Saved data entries
------

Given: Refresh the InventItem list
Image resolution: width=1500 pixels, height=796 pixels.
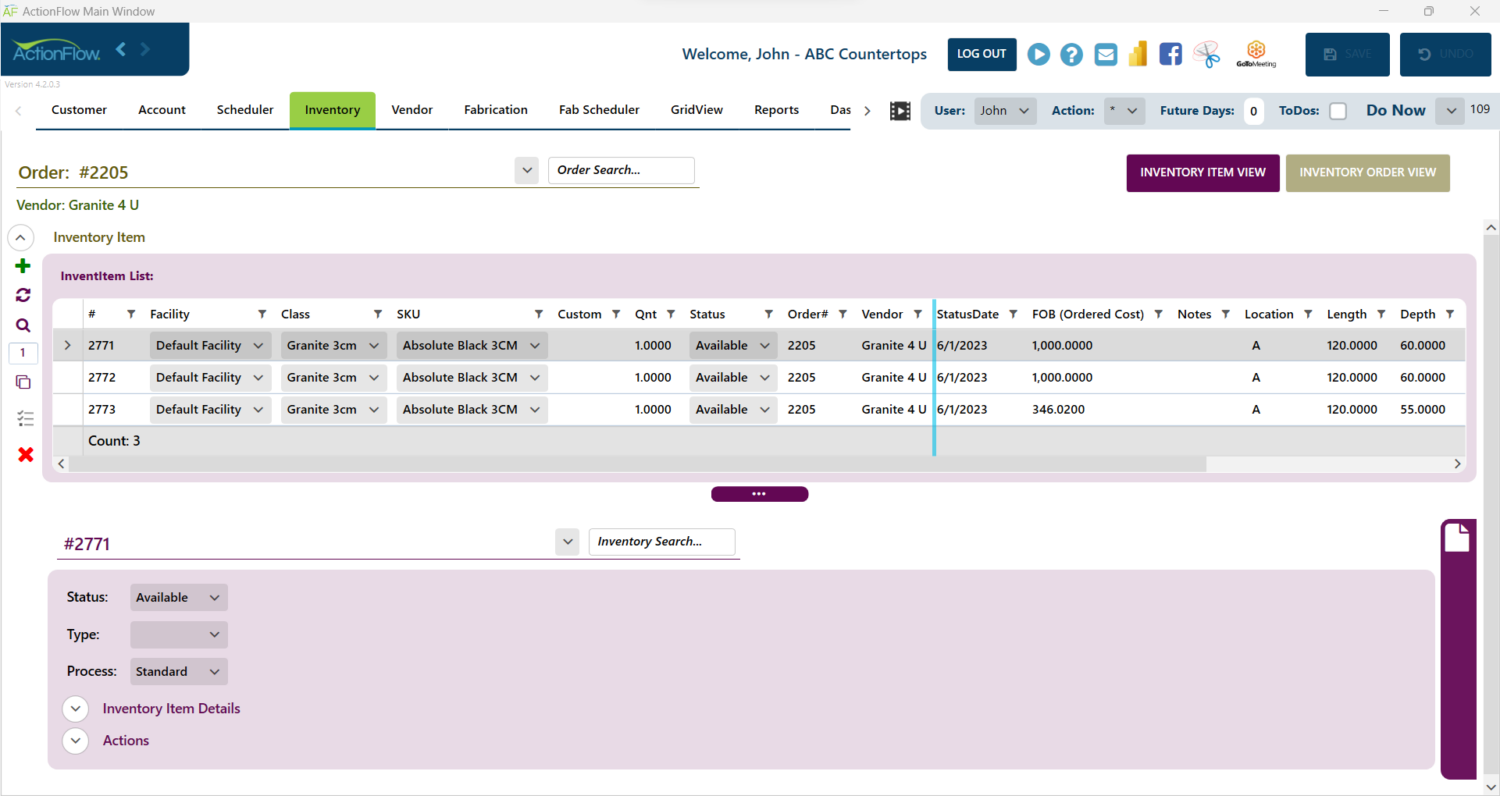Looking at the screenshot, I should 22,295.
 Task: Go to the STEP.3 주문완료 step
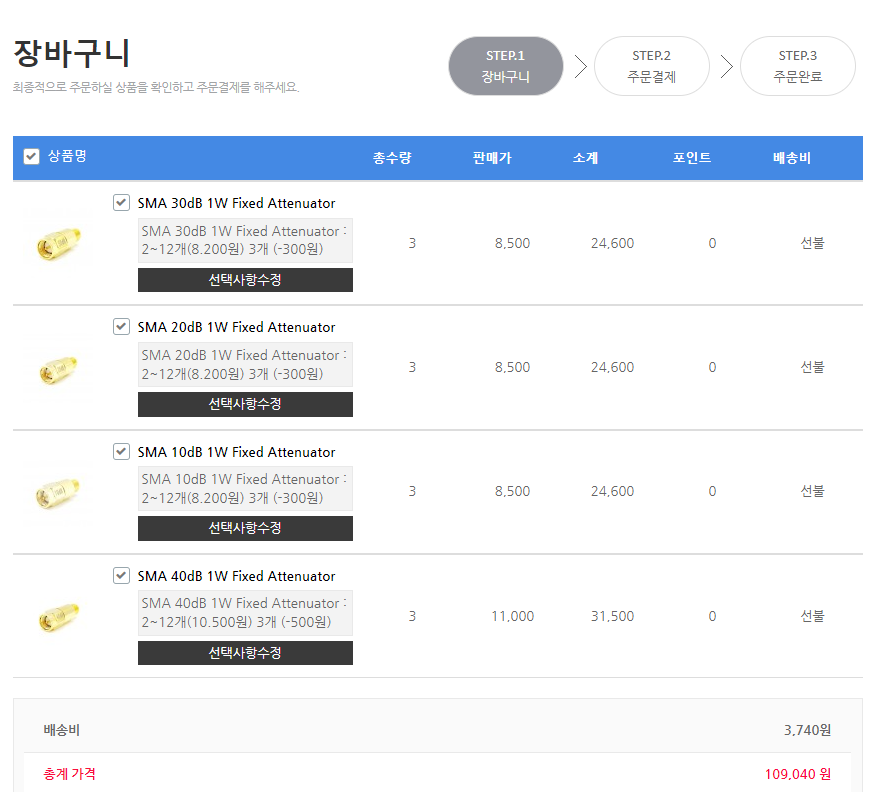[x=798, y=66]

------

→ TASK INSTRUCTIONS:
Give back each line above exactly, with pictures dropped.

→ ANSWER SECTION:
Given: Refresh the InventItem list
Image resolution: width=1500 pixels, height=796 pixels.
Looking at the screenshot, I should 22,295.
 Task: Go to the STEP.3 주문완료 step
[x=798, y=66]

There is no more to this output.